In our tech-savvy world, the demand for wearable electronic devices is increasing. Wearable devices have many applications, including portable power generation, advanced physiological and performance monitoring, and new types of touch/user interfaces, to name just a few. However, current fabrics are often unconventional, including device-mounted woven plastics or active-layer-covered fibers coated in polymer. These fabrics can have unfavorable aesthetics, discomfort, and limited pliability.
In Advanced Functional Materials, researchers from the University of Massachusetts Amherst and University of Wisconsin–Madison have demonstrated a vapor-coating technique to generate conducting-polymer-coated silk-, linen-, and bast-fiber fabrics (see figure, right) that can be used as circuit components in smart textiles and skin-mountable devices.

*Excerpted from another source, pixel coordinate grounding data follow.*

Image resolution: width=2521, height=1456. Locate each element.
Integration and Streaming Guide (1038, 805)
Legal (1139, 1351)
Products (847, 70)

This vapor-coating process results in fabrics with deformation- and heat-stable conductivities (e.g., resistant to body heat or ironing); resistivities (see figure, left) that are linearly dependent on length, allowing for feasible incorporation into clothing; and adjustable electrical characteristics, controlled by altering fabric parameters post-synthesis by, for example, varying weave density or thread composition. In addition, and perhaps most important to the mass consumer market, they are outstandingly “wearable”, with the natural weight, feel, breathability, and mechanical/tensile properties of the uncoated fabric.